Business
Local SME joins EU innovation leaders
A Galway start-up is one of four Irish small and medium-sized enterprises on a pan-European list of 141 selected for funding in the latest round of Horizon 2020.
Westway Health joins three Irish other Irish SMEs – Atturos, Evolution Environmental Services Ltd and TruePivot, all based in Dublin – who will each receive €50,000 to finance feasibility studies for new products that can disrupt the market.
They can also ask for up to three days of business coaching and after that may be considered for further financial support from the Commission worth up to €2.5 million.
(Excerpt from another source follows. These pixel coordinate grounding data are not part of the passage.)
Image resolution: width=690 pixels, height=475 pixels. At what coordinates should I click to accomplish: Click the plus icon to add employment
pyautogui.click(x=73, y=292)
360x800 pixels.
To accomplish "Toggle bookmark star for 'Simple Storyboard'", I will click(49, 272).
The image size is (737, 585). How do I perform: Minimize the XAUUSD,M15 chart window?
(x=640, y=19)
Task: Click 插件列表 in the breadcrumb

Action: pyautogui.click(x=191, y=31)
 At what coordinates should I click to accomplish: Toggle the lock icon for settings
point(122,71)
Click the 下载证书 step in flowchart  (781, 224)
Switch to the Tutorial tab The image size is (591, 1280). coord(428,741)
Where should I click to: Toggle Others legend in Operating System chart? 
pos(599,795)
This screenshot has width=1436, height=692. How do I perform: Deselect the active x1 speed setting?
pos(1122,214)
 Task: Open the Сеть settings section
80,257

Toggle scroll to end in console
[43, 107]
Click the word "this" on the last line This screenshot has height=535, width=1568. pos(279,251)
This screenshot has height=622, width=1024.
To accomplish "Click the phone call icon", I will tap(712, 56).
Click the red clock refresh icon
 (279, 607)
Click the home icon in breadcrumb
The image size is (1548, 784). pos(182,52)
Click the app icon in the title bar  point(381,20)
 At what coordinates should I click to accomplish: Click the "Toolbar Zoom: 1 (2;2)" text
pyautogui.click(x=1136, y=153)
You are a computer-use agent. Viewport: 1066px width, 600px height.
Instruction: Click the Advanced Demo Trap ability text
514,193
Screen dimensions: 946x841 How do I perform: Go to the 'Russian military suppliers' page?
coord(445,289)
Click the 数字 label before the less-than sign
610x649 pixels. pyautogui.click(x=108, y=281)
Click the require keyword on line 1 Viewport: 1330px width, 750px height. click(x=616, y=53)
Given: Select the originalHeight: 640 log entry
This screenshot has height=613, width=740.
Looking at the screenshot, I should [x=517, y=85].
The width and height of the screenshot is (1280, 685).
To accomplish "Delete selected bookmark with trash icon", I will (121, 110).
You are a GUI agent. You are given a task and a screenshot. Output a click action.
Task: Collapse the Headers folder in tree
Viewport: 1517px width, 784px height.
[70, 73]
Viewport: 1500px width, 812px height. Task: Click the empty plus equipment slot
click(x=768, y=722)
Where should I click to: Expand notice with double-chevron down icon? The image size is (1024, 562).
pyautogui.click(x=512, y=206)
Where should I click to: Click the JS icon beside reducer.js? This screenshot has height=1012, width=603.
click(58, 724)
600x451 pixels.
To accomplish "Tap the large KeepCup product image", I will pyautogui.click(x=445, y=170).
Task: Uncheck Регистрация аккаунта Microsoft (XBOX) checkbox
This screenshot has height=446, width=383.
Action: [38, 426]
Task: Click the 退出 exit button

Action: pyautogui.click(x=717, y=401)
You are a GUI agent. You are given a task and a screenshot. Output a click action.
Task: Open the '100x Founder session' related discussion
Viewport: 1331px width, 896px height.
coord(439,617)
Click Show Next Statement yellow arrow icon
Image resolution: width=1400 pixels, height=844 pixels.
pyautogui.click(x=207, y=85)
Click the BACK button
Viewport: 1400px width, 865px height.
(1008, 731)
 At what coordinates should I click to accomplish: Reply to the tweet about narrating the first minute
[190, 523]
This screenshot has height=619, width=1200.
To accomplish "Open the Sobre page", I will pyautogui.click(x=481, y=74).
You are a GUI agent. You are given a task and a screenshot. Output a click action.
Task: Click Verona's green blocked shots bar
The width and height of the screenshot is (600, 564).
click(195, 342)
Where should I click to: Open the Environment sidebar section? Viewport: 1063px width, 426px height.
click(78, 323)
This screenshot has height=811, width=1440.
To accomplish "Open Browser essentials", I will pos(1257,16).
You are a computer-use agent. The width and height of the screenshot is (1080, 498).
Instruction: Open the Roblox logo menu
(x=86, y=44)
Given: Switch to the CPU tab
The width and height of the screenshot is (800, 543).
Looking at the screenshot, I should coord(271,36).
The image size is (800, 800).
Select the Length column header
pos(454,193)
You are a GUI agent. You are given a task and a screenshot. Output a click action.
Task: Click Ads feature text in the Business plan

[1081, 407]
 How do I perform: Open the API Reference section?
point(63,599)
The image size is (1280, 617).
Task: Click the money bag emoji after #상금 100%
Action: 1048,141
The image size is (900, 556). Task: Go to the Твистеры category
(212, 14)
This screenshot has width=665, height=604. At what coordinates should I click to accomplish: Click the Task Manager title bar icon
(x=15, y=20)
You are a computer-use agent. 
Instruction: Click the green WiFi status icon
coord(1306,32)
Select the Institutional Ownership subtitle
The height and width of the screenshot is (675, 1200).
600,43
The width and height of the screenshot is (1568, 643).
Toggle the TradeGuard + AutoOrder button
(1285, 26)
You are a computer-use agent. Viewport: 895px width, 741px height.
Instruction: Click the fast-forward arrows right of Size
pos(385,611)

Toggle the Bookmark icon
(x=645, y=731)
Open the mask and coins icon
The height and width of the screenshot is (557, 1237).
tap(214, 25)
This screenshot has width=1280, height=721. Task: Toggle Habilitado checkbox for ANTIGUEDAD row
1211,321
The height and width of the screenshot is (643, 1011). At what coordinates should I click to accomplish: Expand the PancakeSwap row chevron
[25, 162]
Westway Health/Slainte Beoga Teoranta is involved in the development of non-antibiotic therapy for the treatment of bovine mastitis.
“The lack of effectiveness of antibiotics and the growing rise of bacteria resistant to antibiotics, such as MRSA, is a major concern,” explained Dr. Ruairi Friel CEO of Westway Health.
“The WHO has described this as an ‘increasingly serious threat to global public health’. As such, there is an urgent need for novel, effective treatments against bacteria,” he added.
So Westway Health, a start-up company from NUI Galway, is developing such a solution.
Based upon almost ten years of research from the laboratory of Prof Vincent O’Flaherty, at NUI Galway, they have developed and are commercialising a suite of non-antibiotic technologies effective at killing all microorganisms.
“These technologies have a range of applications in human health, animal health and for environmental sterilisation, in eliminating and eradicating microorganisms, such as bacteria, yeast and fungi. The lead product in their pipeline is for the treatment of bovine mastitis,” said Dr Friel.
Chief Scientific Officer, Prof Vincent O’Flaherty explained that current mastitis treatments involve antibiotics – and these are unsatisfactory.
“They are not always effective, bacteria can become resistant to antibiotics, and to avoid antibiotics entering the human food chain, the milk must be discarded during treatment and cannot be sold or consumed for a number of days afterwards.
“Our technology avoids these problems, allowing for a potentially effective zero withdrawal treatment, that is, allowing farmers to treat mastitis and sell their milk throughout treatment – becoming the world’s first such product,” he added.
The inclusion of these four Irish companies brings to 38 the total number of Irish SMEs funded so far under the SME Instrument (29 Phase 1 receiving €50,000 each and nine Phase 2 receiving up to €2.5 million each).